Senior Colin Campbell also had to quarantine, which meant that he could not come to school or participate in after-school activities, in order to limit the amount of people he interacted with. He said the contact tracing system also affected his extracurriculars. “I think the system is effective, but I also think that if you wait a week after you were exposed to the initial person who had it to get tested and it comes back negative, you should go into further talks with the school regarding going back to school or activities. I tested negative a week after and was told to continue quarantining.”

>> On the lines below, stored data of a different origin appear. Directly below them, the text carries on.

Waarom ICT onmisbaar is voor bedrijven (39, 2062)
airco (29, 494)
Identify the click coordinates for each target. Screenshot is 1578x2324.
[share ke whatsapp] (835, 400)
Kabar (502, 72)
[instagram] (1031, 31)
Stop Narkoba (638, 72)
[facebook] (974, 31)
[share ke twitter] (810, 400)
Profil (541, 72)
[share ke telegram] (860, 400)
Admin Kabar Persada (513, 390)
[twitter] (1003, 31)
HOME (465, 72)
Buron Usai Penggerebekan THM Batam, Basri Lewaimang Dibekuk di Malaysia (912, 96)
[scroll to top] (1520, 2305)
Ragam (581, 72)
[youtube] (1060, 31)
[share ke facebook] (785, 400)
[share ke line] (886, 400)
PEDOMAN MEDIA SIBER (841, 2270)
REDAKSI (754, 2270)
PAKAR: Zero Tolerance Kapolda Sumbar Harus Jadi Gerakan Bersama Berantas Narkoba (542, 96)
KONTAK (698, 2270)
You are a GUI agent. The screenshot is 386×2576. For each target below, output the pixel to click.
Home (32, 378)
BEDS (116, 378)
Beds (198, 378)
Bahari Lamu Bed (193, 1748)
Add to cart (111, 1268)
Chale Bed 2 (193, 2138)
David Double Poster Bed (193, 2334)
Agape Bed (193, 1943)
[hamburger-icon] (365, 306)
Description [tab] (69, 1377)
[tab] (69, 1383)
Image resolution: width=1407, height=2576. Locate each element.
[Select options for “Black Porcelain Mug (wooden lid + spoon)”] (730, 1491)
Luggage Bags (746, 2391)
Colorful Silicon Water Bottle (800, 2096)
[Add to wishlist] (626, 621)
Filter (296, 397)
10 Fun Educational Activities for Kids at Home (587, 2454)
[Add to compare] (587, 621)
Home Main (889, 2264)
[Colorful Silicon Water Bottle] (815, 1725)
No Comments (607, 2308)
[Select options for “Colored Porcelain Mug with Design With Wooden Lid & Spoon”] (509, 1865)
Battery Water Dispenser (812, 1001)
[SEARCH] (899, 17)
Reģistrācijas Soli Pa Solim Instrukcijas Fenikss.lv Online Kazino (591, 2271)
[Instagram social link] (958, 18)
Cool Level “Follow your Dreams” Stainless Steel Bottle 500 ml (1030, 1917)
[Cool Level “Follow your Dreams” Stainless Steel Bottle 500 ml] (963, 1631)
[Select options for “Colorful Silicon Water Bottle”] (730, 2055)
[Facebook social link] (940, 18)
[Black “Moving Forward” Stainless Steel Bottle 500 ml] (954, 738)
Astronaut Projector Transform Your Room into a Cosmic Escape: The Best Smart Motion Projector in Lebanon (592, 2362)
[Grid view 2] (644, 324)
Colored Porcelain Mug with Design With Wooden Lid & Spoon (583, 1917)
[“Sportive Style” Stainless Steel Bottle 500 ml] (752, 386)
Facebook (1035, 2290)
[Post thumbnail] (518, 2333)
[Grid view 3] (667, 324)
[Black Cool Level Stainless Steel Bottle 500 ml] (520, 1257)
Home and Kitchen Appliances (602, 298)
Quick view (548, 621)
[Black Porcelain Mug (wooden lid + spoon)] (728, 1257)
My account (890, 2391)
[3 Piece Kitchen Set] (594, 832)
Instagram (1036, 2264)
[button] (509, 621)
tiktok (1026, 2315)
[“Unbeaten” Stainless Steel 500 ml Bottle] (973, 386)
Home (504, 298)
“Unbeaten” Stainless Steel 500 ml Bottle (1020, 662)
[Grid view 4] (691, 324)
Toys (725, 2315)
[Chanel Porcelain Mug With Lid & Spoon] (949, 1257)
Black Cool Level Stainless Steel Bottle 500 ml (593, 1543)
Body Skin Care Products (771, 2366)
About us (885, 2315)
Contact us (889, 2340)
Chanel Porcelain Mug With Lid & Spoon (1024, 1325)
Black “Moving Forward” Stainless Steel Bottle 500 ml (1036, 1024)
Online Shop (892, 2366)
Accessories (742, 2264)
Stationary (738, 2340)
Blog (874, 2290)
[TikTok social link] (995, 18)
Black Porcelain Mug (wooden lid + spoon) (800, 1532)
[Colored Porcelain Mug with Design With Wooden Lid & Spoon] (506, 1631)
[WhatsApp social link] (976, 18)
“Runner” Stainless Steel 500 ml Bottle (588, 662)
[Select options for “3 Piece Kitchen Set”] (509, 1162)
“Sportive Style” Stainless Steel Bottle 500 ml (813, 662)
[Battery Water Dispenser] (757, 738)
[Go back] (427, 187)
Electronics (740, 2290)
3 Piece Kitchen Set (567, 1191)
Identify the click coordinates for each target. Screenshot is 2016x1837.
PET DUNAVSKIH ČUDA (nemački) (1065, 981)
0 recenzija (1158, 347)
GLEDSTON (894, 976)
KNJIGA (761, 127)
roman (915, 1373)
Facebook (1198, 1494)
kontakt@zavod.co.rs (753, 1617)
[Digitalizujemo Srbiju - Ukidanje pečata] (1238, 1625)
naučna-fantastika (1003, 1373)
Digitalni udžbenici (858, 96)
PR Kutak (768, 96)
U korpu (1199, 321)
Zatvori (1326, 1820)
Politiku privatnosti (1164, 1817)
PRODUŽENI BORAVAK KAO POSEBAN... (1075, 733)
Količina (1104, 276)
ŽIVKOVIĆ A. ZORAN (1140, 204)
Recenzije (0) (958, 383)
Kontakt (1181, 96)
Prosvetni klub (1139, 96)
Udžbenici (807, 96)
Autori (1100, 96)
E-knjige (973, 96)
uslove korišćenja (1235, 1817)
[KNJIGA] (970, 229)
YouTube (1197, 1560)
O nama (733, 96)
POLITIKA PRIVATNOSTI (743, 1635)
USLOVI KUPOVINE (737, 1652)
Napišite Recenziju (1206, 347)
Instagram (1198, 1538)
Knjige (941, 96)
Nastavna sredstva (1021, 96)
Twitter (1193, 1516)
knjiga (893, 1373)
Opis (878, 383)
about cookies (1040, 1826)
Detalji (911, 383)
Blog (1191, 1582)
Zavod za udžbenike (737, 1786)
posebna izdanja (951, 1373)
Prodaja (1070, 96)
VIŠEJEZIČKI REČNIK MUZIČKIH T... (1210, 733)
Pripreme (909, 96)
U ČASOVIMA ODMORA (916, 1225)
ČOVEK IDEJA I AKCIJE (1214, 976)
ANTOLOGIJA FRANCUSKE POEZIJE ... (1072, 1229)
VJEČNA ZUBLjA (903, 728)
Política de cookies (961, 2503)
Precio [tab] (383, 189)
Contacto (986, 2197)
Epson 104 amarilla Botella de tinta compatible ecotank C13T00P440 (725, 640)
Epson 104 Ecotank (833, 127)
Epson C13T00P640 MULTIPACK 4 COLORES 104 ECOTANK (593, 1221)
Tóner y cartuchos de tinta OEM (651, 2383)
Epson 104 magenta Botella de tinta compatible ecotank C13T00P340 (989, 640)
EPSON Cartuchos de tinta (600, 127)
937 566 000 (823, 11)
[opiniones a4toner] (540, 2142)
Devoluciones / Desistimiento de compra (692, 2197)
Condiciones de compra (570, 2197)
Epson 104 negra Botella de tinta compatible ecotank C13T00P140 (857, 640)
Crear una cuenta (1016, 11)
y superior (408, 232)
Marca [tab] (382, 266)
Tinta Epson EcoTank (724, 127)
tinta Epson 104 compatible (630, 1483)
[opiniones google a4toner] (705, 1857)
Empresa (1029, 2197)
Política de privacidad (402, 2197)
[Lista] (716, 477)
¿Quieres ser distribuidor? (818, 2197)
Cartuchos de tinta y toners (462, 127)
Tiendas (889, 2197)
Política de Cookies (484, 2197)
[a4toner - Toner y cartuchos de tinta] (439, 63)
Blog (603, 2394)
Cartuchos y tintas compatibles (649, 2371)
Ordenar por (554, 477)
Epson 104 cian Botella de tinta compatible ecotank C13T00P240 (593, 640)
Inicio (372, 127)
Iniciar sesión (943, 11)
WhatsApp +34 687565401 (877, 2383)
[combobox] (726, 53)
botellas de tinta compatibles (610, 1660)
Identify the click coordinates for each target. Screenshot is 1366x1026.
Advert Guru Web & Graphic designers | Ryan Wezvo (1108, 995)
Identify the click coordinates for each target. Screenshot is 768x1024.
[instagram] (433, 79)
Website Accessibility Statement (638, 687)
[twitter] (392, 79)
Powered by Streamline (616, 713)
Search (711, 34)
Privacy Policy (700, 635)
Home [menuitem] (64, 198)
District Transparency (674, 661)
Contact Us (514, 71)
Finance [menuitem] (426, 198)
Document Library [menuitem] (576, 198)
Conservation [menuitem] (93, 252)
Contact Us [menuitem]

Annie Hallinan, a freshman who will be attending in-person classes, explained her plan for the upcoming weeks. “I am planning on returning to school mostly because I think it’s better for me to stay focused and, also, to see my friends a lot more than I would while doing online school,” she said. “If there’s lots of COVID cases within the first few weeks or so, then I will probably opt out, just because I don’t want to get my family sick.”

This appears to be a common approach for students: maintaining an open mind and testing the waters once in-person classes resume.

But for students who live with immuno-compromised and/or at-risk loved ones, in-person education is a risk that may be difficult to justify. Luis Soto, a junior who decided to stay home, said, “The biggest, probably the only, factor in making my decision was not my health, but the health of people I interact with every day. Although I enjoy being at school in-person, it is nowhere near as important as my grandmother’s health and longevity.”